* Your instructions: From the article about Noel Thornton below, reproduce the passage from "When Cronulla finally" to "week aged 78.", substituting "cancer" for "leukemia".

Former Cronulla Sharks captain and coach Noel Thornton dies

Black, white and blue forever: Noel Thornton with his beloved Cronulla Sharks. Picture: Supplied
Black, white and blue forever: Noel Thornton with his beloved Cronulla Sharks. Picture: Supplied

When Cronulla finally ended a half-century long premiership drought in 2016, Noel Thornton was brought to tears.

“His boys” had done it.

“Dad was in hospital for their big winning streak in 2016 but every time I’d talk about them with him he’d call them his boys,” Thornton’s son, Peter, told the Leader

“Then when they won the comp it was ‘my boys have done it.’ It’s like he was back coaching them. It was like going back in time for him. It was such a precious thing for us that they won a comp before he died.” 

Thornton, a former Cronulla captain and coach, died after a long battle with leukemia last week aged 78.

* Data extract:
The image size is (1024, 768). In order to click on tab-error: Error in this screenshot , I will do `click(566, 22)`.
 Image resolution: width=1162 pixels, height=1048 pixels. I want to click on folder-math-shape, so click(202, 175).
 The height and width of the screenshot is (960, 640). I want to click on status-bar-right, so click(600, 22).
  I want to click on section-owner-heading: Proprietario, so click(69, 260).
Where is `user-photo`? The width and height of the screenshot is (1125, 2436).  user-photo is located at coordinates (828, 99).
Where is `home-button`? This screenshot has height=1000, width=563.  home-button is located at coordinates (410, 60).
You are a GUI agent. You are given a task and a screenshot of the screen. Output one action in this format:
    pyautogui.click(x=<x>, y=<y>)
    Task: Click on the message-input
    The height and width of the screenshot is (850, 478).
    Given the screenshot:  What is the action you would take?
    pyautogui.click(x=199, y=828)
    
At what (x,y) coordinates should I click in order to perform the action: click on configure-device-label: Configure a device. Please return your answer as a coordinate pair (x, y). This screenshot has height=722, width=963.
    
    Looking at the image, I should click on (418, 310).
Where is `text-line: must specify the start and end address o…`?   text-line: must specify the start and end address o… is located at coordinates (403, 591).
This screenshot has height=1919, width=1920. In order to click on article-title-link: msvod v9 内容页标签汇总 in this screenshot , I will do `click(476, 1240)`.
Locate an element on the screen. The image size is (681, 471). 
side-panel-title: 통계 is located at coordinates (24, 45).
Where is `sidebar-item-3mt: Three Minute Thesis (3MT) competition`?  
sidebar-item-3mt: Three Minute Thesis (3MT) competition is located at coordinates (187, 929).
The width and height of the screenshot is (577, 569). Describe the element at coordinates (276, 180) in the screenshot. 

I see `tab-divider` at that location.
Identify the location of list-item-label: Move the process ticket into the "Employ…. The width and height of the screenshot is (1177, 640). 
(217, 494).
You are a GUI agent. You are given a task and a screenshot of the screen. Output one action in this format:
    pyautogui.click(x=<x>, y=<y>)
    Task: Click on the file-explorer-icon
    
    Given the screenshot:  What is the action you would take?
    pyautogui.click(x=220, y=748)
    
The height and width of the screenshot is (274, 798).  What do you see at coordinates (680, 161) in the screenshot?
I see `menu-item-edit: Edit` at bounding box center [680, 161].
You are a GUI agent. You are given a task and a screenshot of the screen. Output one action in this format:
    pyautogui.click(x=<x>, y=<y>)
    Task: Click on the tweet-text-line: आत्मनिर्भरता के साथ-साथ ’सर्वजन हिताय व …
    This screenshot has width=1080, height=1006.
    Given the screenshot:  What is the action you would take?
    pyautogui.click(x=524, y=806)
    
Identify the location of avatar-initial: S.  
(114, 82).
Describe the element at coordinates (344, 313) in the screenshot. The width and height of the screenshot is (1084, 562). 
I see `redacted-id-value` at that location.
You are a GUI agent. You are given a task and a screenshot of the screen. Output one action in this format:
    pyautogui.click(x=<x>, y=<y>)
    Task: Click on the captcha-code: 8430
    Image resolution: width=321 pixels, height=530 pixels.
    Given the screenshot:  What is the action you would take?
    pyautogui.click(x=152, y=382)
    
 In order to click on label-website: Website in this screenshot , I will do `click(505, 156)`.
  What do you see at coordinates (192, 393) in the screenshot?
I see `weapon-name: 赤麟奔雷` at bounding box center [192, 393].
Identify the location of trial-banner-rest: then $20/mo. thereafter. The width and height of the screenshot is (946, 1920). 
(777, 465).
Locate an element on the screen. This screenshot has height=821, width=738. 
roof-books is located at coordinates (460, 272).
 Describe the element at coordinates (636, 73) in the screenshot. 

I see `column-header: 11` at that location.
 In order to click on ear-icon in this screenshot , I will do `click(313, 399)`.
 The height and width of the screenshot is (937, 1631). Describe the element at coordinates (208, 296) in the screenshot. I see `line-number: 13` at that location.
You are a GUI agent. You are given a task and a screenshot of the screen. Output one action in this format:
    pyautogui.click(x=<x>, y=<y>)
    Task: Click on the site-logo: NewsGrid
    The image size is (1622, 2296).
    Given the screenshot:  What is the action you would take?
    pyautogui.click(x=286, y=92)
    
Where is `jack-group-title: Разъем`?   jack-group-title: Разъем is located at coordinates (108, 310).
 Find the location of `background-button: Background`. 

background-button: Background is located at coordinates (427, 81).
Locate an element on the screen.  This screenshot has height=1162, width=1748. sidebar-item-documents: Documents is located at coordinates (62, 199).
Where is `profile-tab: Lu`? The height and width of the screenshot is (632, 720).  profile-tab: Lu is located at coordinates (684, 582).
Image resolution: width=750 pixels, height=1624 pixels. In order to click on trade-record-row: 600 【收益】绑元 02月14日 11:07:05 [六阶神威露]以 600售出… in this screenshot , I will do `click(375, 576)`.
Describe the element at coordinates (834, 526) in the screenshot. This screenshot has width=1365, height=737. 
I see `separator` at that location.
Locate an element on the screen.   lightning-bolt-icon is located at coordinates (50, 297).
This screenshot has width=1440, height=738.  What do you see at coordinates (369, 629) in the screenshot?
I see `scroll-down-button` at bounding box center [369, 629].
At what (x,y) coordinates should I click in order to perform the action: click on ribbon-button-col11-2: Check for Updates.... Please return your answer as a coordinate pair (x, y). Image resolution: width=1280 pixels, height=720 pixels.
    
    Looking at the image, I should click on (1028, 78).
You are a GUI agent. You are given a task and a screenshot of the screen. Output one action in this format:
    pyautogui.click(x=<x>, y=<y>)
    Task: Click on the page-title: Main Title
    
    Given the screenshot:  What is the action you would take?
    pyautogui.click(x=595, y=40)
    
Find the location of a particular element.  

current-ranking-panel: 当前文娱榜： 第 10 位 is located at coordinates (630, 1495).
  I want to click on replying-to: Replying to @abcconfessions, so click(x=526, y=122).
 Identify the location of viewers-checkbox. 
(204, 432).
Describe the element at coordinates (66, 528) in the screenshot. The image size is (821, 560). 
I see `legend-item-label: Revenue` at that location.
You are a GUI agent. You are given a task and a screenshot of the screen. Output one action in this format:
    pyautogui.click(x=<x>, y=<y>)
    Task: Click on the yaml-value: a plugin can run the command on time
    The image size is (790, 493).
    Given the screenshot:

* Reply:
When Cronulla finally ended a half-century long premiership drought in 2016, Noel Thornton was brought to tears.

“His boys” had done it.

“Dad was in hospital for their big winning streak in 2016 but every time I’d talk about them with him he’d call them his boys,” Thornton’s son, Peter, told the Leader

“Then when they won the comp it was ‘my boys have done it.’ It’s like he was back coaching them. It was like going back in time for him. It was such a precious thing for us that they won a comp before he died.” 

Thornton, a former Cronulla captain and coach, died after a long battle with cancer last week aged 78.